I do it, before he can argue. I walk slowly over to the bed and rest the tip of my wand on her temple. The magic is warm and buzzing, up to the tips of my mind, and I am transported somewhere else for a short time.
It takes a kindness I didn't know I had to leave. To greet the white hospital room again. The husband, the wife.
To decode the message.
The overwhelming message that…
"There is nothing anyone can do," I say. Potter looks at me, as if I'm a liar. As if I'm a traitor. As if I'm the Dark Lord. "Nothing, Potter."
Potter draws his hands to his mouth, breathing into them like they're a paper bag. You are teetering on the edge, Potter, of the fall I know all too well. Potter just looks at me as if I'm mad.
"She will not wake up," I say.
Potter runs his hand through his hair. Looks at Ginny, looks at me, looks at Ginny. Looks at Ginny.
( I am no longer in the room for him. This is an intrusion of the highest degree.)
Potter moves to her.
"No," Potter says to no one but himself and her. "Gin?"
He cups her face, actually peels open her eyelids, sees the unresponsive flashes of brown.
Then he rests his forehead against hers, as he squeezes his eyes shut.
Soon, he gives up completely and melts into her, fingering the embers of her hair, quietly burying himself in it.
(I am too awkward to stare at anything but the clock: it is ten minutes, twenty two seconds before he moves again.)
And kisses her softly on the lips.
He whispers something in her ear, so softly that I can't hear it, even in this silence.

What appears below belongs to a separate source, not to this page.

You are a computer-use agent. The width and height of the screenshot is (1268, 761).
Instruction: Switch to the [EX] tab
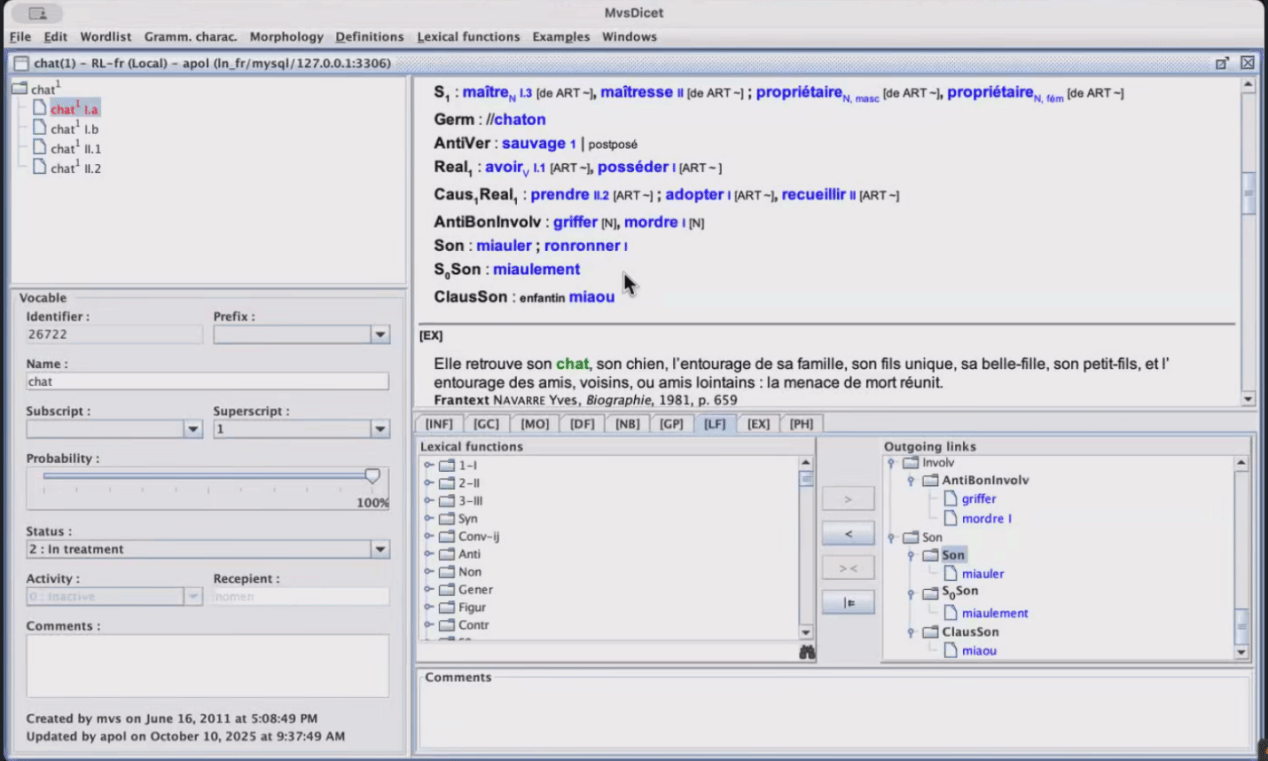tap(758, 424)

Then his gaze greets mine, glassy.
"She needs to go now."
(I carefully unhook each wire and tube, each mechanical help to that emotional, beating body. I do not think to use my wand.)
Her last breath is slow.
Her hand might have twitched in his direction.
But then Ginny Potter moves no more.
(I leave the room and lean against the wall. My mouth tastes like ash.)
The sobs begin.
Heavy, ugly.
(I apparate before the Order can arrive.)
The body is at the Burrow, under the gnome-infested garden, surrounded by brothers.
(There is no better place.)
I pick at news like a scavenger: Shacklebolt says he is coping, Molly says they're all as good as they can be.
"No, he's bad," says Hermione.
Men have survived worse, I intend to say. I've watched hearts been physically ripped out of bent ribs...
Then, is this any different?
I had drowned, but "Potter has people to pull him to the surface, doesn't he?" I ask.
"Well you might help him, Severus," says Hermione and I act like I hadn't set her up to say that.
If you leave me, Potter, I will crumble. You've re-opened wounds. Don't let them bleed.
We begin meeting for drinks, the habit of it unmentioned.
He looks even scruffier than usual. I look tidier, to balance it.
"Why her?" Potter asks, offhandedly like he hasn't thought about the question countless times.
Potter eyes his drink, as if that might offer a philosophical answer.
I fill in for the fire whiskey. "Why not?"
"You're young enough to find someone," I say. "I'm sure I will disapprove of her."
Potter looks at me - not a rarity, but it's odd to feel like he's actually recognizing me. The shadows under his eyes drag like weights.
"I don't want to find anyone," he says.
By Merlin, I understand that.
Once or twice, he speaks about it with no prompt.
"It was for a present, you know. Arthur's birthday," Potter's gaze meets mine as if daring me to deny it. "A car ride. She wanted to test it before she gave him the gift."
We are becoming more silent. I don't think I'm good for him. I don't think he's good for me. This hurts; I don't want to feel it, yet don't want the pain to end.
At the end of the trial, I am still in shock and Potter actually does it: stands up and says "junky winky wonky whump". There was tumultuous, if uncertain applause. I have won. We have won. And I am a free man now, determined he will be too.
"I feel sick mentioning this," I say to him as we leave. "But to echo a patronising Gryffindor, I am reminded that life... goes on."
I work to make sure their flames don't die, even if they themselves are gone.